= Black–Karasinski model =

Mathematical model of interest rate terms

In financial mathematics, the Black–Karasinski model is a mathematical model of the term structure of interest rates; see short-rate model. It is a one-factor model as it describes interest rate movements as driven by a single source of randomness. It belongs to the class of no-arbitrage models, i.e. it can fit today's zero-coupon bond prices, and in its most general form, today's prices for a set of caps, floors or European swaptions. The model was introduced by Fischer Black and Piotr Karasinski in 1991.

==Model==
The main state variable of the model is the short rate, which is assumed to follow the stochastic differential equation (under the risk-neutral measure):

 $d\ln(r) = [\theta_t-\phi_t \ln(r)] \, dt + \sigma_t\, dW_t$

where dW_{t} is a standard Brownian motion. The model implies a log-normal distribution for the short rate and therefore the expected value of the money-market account is infinite for any maturity.

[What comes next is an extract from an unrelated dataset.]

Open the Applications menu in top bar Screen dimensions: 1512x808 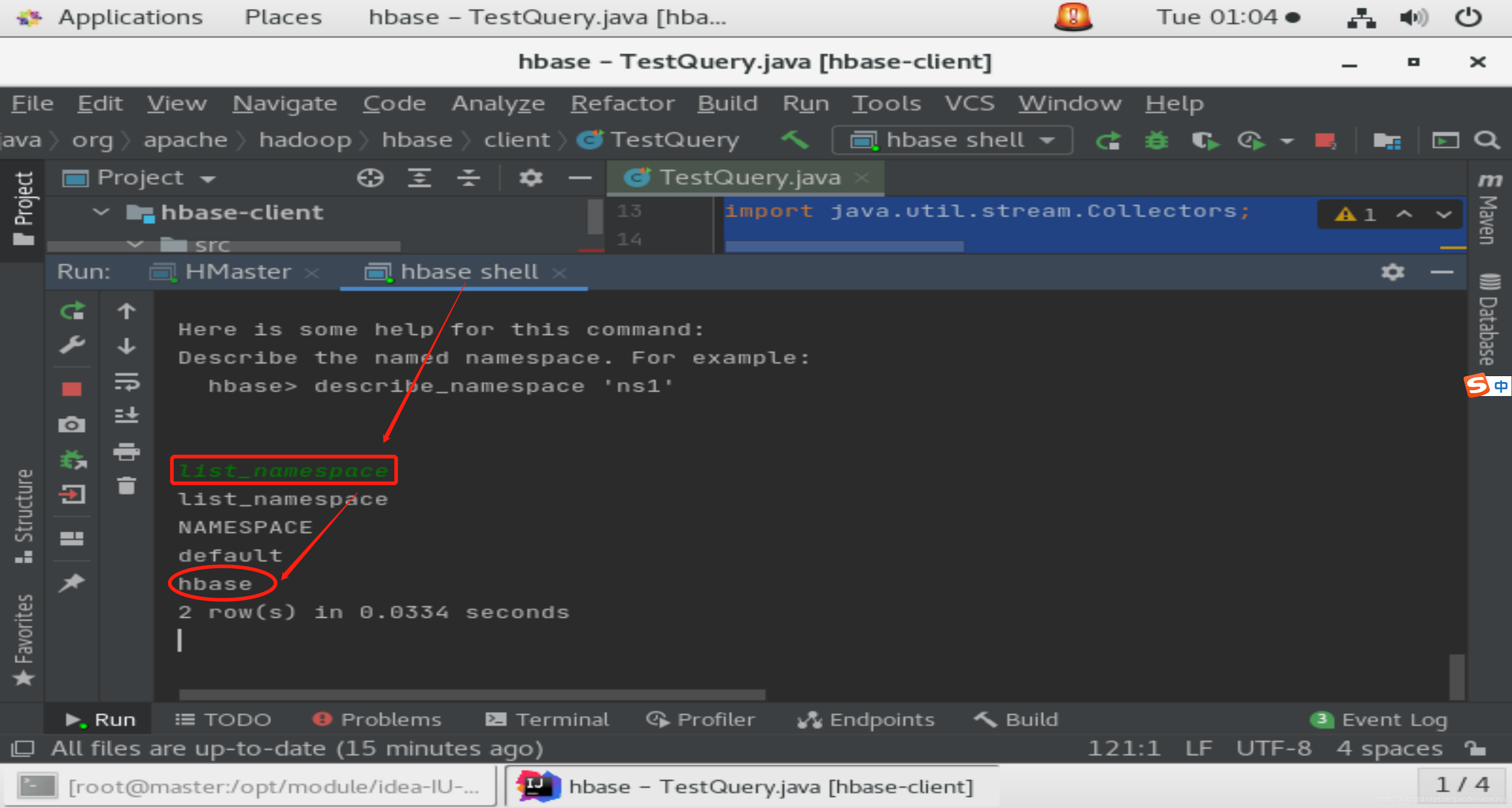click(x=130, y=17)
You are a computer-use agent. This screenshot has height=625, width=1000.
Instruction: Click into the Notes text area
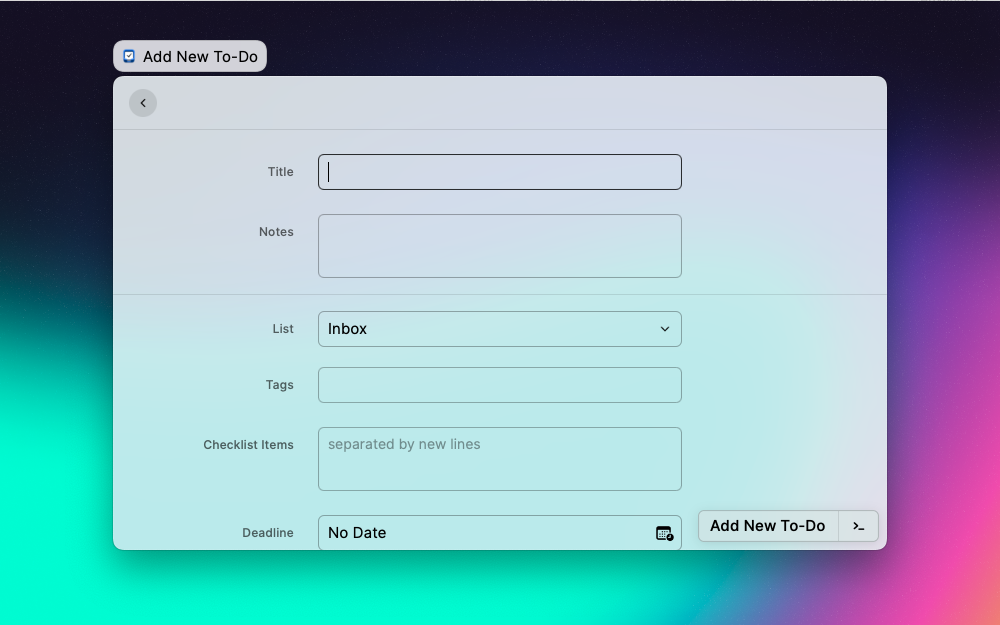[500, 246]
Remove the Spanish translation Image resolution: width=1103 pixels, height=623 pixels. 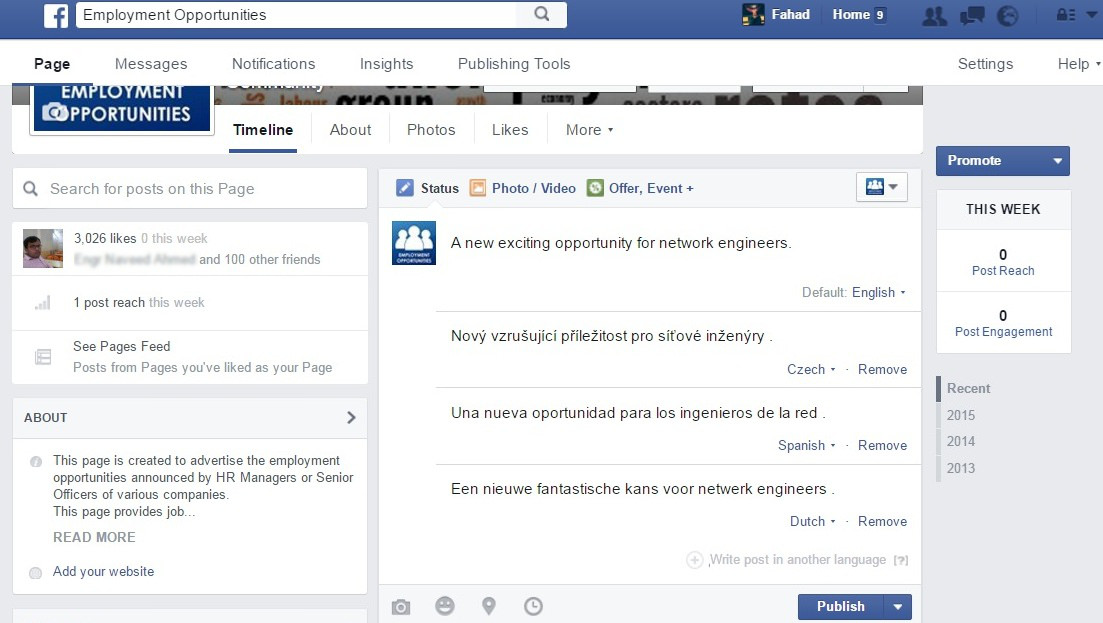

In the original article by Fischer Black and Piotr Karasinski the model was implemented using a binomial tree with variable spacing, but a trinomial tree implementation is more common in practice, typically a log-normal application of the Hull–White lattice.

==Applications==
The model is used mainly for the pricing of exotic interest rate derivatives such as American and Bermudan bond options and swaptions, once its parameters have been calibrated to the current term structure of interest rates and to the prices or implied volatilities of caps, floors or European swaptions. Numerical methods (usually trees) are used in the calibration stage as well as for pricing. It can also be used in modeling credit default risk, where the Black–Karasinski short rate expresses the (stochastic) intensity of default events driven by a Cox process; the guaranteed positive rates are an important feature of the model here. Recent work on Perturbation Methods in Credit Derivatives has shown how analytic prices can be conveniently deduced in many such circumstances, as well as for interest rate options.